Write down exactly the lines from the one with "This screenshot has width=1028, height=843." to the end of the data, first and last included, and no others.

Items from a dataset:
************

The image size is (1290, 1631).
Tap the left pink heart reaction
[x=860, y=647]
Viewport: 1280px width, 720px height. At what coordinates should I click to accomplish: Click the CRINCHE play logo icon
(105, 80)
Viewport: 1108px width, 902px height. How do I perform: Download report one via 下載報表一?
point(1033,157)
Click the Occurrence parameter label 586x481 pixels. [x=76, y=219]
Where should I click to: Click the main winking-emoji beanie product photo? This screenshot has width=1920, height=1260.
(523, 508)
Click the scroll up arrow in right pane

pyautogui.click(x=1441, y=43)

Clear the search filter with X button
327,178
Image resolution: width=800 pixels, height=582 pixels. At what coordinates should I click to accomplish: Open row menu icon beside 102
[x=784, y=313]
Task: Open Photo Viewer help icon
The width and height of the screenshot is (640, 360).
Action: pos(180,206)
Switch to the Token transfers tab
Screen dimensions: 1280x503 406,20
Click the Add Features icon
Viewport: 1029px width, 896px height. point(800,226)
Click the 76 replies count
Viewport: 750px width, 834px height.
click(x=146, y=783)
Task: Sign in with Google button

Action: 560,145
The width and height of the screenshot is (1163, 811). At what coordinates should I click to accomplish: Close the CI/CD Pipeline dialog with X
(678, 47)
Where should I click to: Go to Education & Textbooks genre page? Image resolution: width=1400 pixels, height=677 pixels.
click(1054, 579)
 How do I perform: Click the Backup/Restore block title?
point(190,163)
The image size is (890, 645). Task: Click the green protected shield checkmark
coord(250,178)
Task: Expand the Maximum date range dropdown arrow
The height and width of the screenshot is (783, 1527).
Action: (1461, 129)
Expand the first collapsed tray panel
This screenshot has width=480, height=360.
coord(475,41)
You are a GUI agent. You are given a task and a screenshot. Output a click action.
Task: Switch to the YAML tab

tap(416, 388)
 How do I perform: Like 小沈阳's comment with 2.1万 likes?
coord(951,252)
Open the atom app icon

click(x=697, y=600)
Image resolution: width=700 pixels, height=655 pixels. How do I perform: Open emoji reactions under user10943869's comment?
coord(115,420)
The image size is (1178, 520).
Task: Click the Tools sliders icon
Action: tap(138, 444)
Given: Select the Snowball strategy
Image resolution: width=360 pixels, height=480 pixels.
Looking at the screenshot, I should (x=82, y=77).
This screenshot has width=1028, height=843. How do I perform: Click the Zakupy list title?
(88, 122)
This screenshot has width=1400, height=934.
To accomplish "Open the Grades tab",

************

**Solution for this problem:**
This screenshot has width=1028, height=843. How do I perform: Click the Zakupy list title?
(88, 122)
This screenshot has width=1400, height=934.
To accomplish "Open the Grades tab",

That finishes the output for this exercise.